▸ **Source passage**
Originally published by William K. Berenson.
. . . But Texas Is Trying To Ban Them
The Dallas City Council voted to renew the city’s contract for red light cameras last week just after the Texas Senate voted to eliminate them. At least 40 cameras, quite a bit fewer than the 66 first authorized when the program began 10 years ago, will be in place at dangerous intersections.
Although some Dallas residents objected for various reasons, council members pointed to a 47 percent decrease in car accidents at the camera-enforced intersections to back their decision.
Texas Lawmakers Want to Put the Brakes on Red Light Cameras
These cameras have been controversial since they made their appearance in Texas a decade ago. Some towns have gone so far as to pass referendums, including in Arlington where residents voted to remove them.
Two years ago the Texas House passed a bill to end red light cameras but it died in the Senate. So the practice of ticketing people through the mail continues across the state.
A new bill has been filed in the Texas Senate to ban red light cameras across the state, excepting on toll roads. Another bill filed would prevent counties from refusing registration of a vehicle based upon too many red light tickets, which is the policy in Dallas. The Senate bill now moves to the House for approval.
Why Red Light Cameras Are a Good Idea
Red light cameras have plenty of supporters. I’m one of them. As an injury lawyer who has seen hundreds of automobile crashes over my career, the evidence points to their effectiveness in reducing them.
Not convinced? Officials installed 58 cameras at 44 of the most dangerous intersections in Fort Worth. Crashes at these locations have fallen by an incredible 58 percent since 2008 when the program began.
Other local cities have found similar results: Frisco’s crashes fell by 51 percent, Plano reported a 50 percent drop, and Dallas claimed a 47 percent decrease. It’s obvious these cameras prevent car wrecks.

▸ **What you should do**
Write out the red light camera article word for word from "Not convinced? Officials" to "prevent car wrecks.".

▸ **Data shown**
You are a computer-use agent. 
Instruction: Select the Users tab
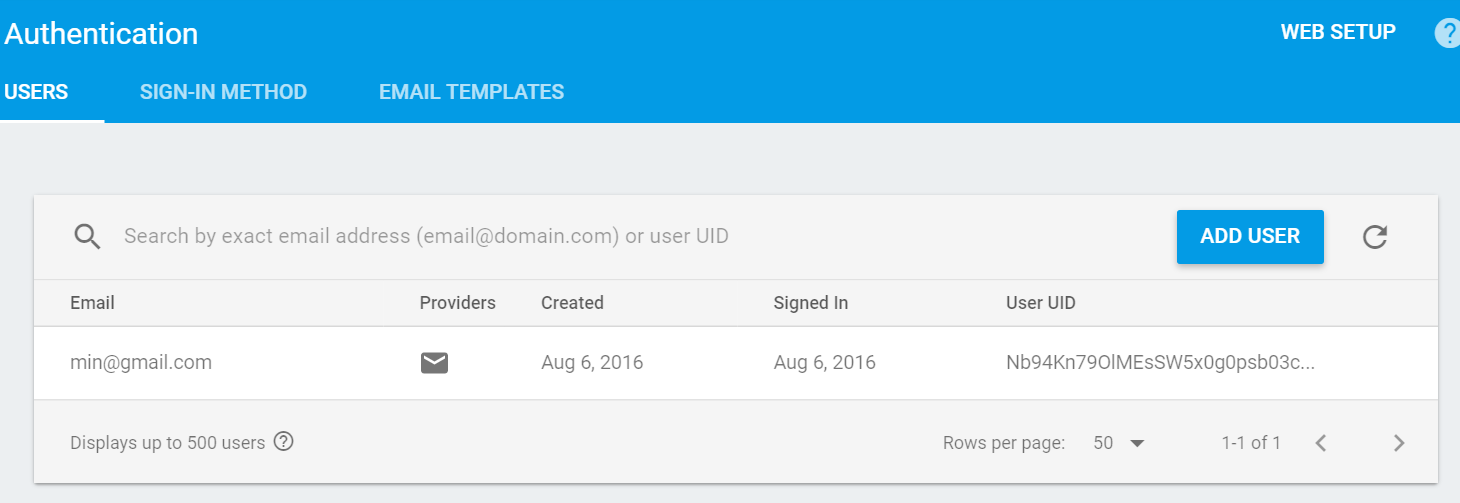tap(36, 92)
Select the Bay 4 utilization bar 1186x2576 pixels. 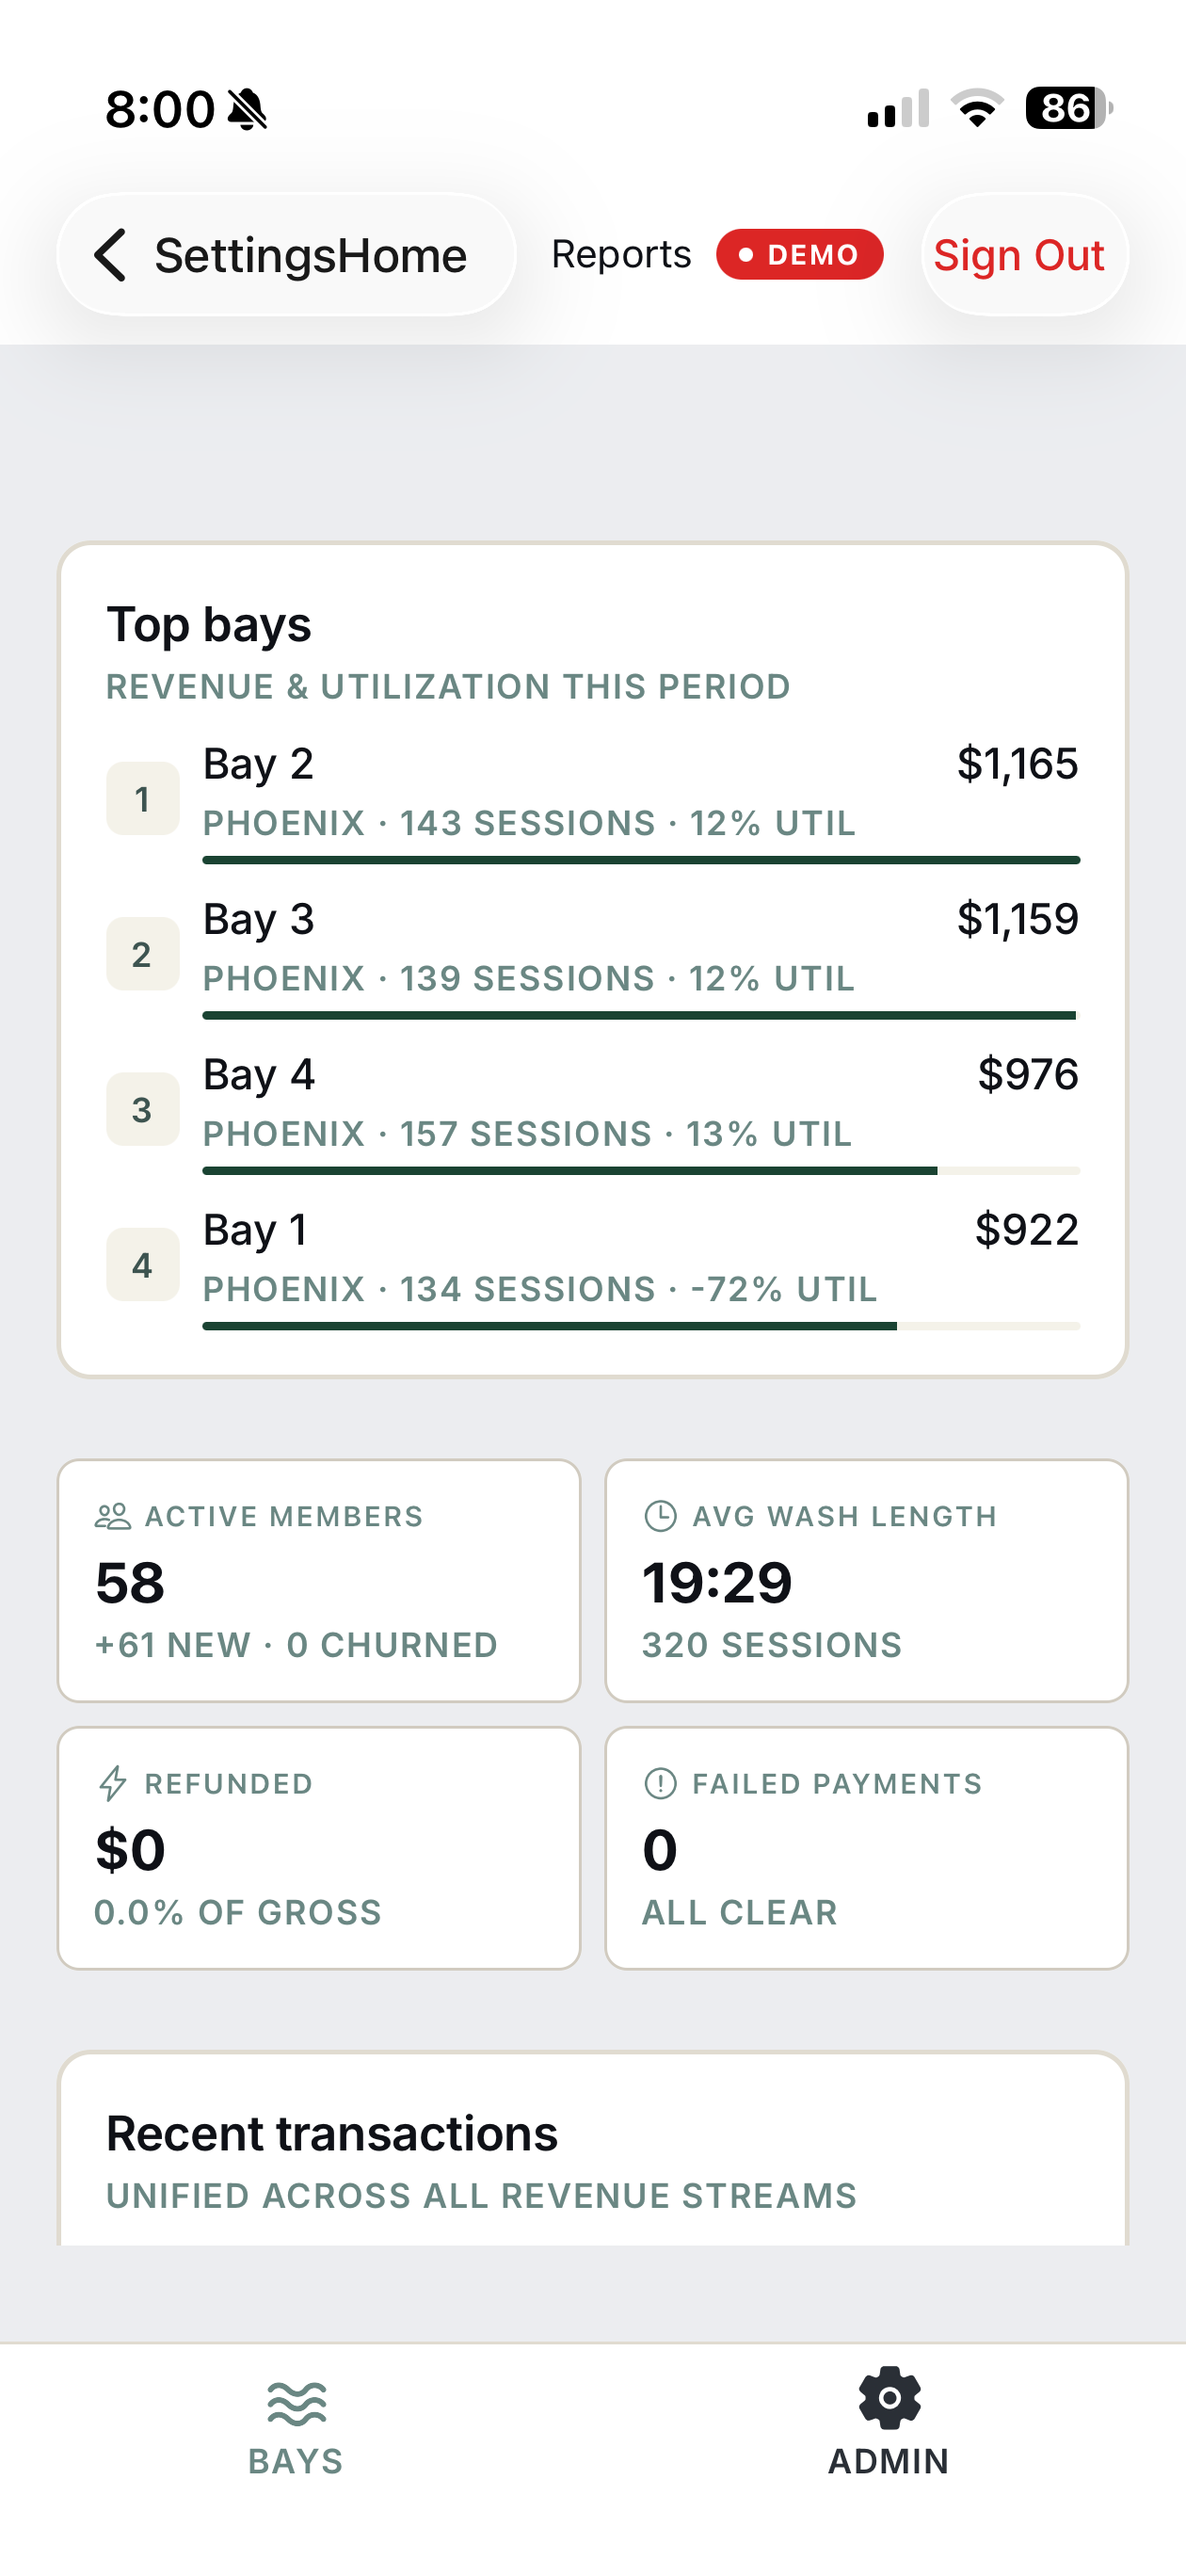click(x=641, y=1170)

▸ **Response to the exercise**
Not convinced? Officials installed 58 cameras at 44 of the most dangerous intersections in Fort Worth. Crashes at these locations have fallen by an incredible 58 percent since 2008 when the program began.
Other local cities have found similar results: Frisco’s crashes fell by 51 percent, Plano reported a 50 percent drop, and Dallas claimed a 47 percent decrease. It’s obvious these cameras prevent car wrecks.